Proof: If $N$ is a submodule, then $0 \in N$ so $N \neq \emptyset$. Also $N$ is closed under addition and is sent to itself under the action of elements of $R$. Conversely, suppose (1) and (2) hold. Let $r = -1$ and apply the subgroup criterion (in additive form) to see that $N$ is a subgroup of $M$. In particular, $0 \in N$. Now let $x = 0$ and apply hypothesis (2) to see that $N$ is sent to itself under the action of $R$. This establishes the proposition.

Clearly, by letting $r = -1$, this proof assumes that $R$ has identity.

Now, consider $R = 4\mathbb{Z}$, which is a ring without identity. Then, $4 \mathbb{Z}$ acts on the set $M = \mathbb{Z}$ by $r \cdot m = rm$, that is, by normal multiplication.
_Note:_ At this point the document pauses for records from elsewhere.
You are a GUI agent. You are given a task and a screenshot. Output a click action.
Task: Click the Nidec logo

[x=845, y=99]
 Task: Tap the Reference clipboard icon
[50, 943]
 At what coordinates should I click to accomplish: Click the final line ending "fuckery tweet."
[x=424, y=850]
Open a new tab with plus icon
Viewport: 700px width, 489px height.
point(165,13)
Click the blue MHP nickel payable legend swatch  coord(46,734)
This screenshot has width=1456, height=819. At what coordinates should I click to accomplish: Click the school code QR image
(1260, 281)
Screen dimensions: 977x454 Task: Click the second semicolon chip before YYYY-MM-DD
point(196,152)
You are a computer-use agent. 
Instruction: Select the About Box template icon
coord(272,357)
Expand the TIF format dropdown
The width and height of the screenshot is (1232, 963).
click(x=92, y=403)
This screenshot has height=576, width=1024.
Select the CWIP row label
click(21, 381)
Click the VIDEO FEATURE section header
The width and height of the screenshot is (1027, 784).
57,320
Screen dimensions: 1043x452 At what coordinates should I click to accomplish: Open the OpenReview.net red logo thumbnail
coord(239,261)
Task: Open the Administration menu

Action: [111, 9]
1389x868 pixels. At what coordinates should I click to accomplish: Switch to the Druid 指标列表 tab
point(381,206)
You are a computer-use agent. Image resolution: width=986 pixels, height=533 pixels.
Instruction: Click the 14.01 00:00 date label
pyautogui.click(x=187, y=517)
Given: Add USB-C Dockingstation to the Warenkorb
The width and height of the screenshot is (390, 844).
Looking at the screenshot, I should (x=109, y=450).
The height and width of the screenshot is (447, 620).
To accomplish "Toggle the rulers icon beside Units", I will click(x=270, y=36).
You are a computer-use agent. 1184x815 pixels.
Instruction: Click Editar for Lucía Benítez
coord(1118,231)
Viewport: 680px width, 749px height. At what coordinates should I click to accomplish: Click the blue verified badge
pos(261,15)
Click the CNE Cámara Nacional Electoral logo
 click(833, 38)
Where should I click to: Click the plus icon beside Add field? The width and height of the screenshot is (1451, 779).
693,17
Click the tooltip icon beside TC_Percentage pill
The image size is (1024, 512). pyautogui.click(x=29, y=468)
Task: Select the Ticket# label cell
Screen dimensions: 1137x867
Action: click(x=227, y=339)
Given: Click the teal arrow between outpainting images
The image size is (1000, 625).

Clearly, distributivity and associativity are inherited, so $\mathbb{Z}$ is a left $4\mathbb{Z}$-module.

Take $N = 4\mathbb{Z} \cup (3 + 4\mathbb{Z})$, that is, the subset of integers congruent to $3$ or $0$ modulo $4$. Certainly, $N \neq \emptyset$. If $x, y \in N$, then $x + ry \equiv x \pmod{4}$, for any $r \in R$, so that $x + ry \in N$.

Therefore, by Proposition 1, $N$ should be a $4\mathbb{Z}$-submodule of $\mathbb{Z}$. But $N$ is not an abelian group because $3 \in N$ but $-3 \equiv 1 \pmod{4}$ is not in $N$.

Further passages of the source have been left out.